### What is being asked
Turn the material below into a Markdown table with a No. column numbering each row and a Text column holding each line, skipping any blank lines.

### Data provided
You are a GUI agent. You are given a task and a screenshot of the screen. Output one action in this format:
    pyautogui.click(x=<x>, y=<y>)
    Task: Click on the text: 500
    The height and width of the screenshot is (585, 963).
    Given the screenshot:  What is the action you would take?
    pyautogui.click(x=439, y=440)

### Task solution
| No. | Text |
|---|---|
| 1 | You are a GUI agent. You are given a task and a screenshot of the screen. Output one action in this format: |
| 2 |     pyautogui.click(x=<x>, y=<y>) |
| 3 |     Task: Click on the text: 500 |
| 4 |     The height and width of the screenshot is (585, 963). |
| 5 |     Given the screenshot:  What is the action you would take? |
| 6 |     pyautogui.click(x=439, y=440) |